Saturday, September 3, 2011

The Bloated Bureaucracy Begging for Budget Cuts

Oooh, looky here: a bloated gubmit bureaucracy wasting billions of taxpayer dollars and violating American citizens' freedom and liberty by creating a fascist security state.

Repugs must be all over this one for massive, agency-killing budget cuts, right?

Right?

Susie Madrak at Crooks and Liars:

Police and military types have an overwhelming lust for the latest, greatest and most expensive technology -- and a talent for rationalizing the budget expenditures. Since 9/11, it's been one long Christmas list of weapons of war and anti-terror, and Santa Congress denies very little. In the meantime, anything that directly benefits We The People gets slashed. It's time, as this LA Times article suggests, that we take a much closer look at what we get for all that money. I'd also like to suggest a name change - "Homeland Security" reminds me very much of Nazis:

A decade after the Sept. 11, 2001, attacks on the World Trade Center and the Pentagon, federal and state governments are spending about $75 billion a year on domestic security, setting up sophisticated radio networks, upgrading emergency medical response equipment, installing surveillance cameras and bomb-proof walls, and outfitting airport screeners to detect an ever-evolving list of mobile explosives.

But how effective has that 10-year spending spree been?

"The number of people worldwide who are killed by Muslim-type terrorists, Al Qaeda wannabes, is maybe a few hundred outside of war zones. It's basically the same number of people who die drowning in the bathtub each year," said John Mueller, an Ohio State University professor who has written extensively about the balance between threat and expenditures in fighting terrorism.

"So if your chance of being killed by a terrorist in the United States is 1 in 3.5 million, the question is, how much do you want to spend to get that down to 1 in 4.5 million?" he said.

Sure, it's saved and created millions of emergency-response jobs across the country, but those are despicable, unionized public employees; fire them quick, before they hurt the feelings of private industry.

Digby:

If you build it, they will use it.

I guess you can call it government stimulus. And improving emergency response is one positive result, for sure. Still, I don't about you but I'd much rather that most of this money be spent fixing our crumbling infrastructure and teaching our young than creating a massive security state.

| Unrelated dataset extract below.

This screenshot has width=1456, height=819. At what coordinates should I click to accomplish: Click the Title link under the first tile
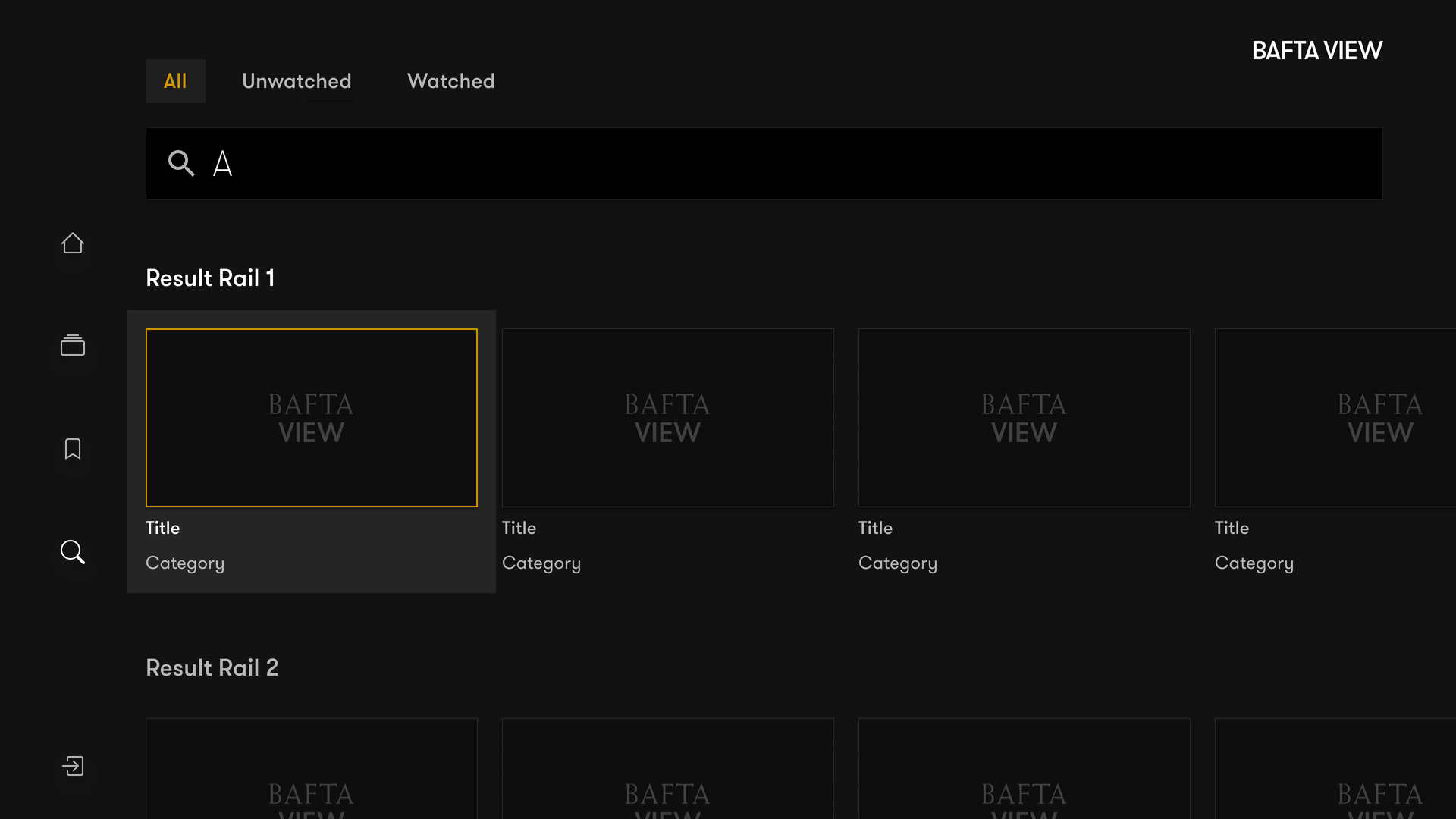[162, 528]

I've been worried about this since they first named this monstrous new police bureaucracy "Homeland Security." Nothing good could possible come from that.

SNIP

The LA Times piece is worth reading as it puts into perspective the real risks out there in comparison to cost. It's substantial and it should be part of any discussions we have going forward about budgets. (Not that we will --- anything in a uniform is sacrosanct in our free society nowadays.) But for me, the primary concern is that the US had built a monolithic federal, state and local police apparatus that must constantly seek to justify its existence. And I think we know where that sort of thing ends up don't we?

Liberals know that balancing individual freedom and rights with law enforcement and security is a never-ending battle requiring constant attention and fine-tuning. Repugs just throw billions of tax dollars at it, and damn the Fourth Amendment.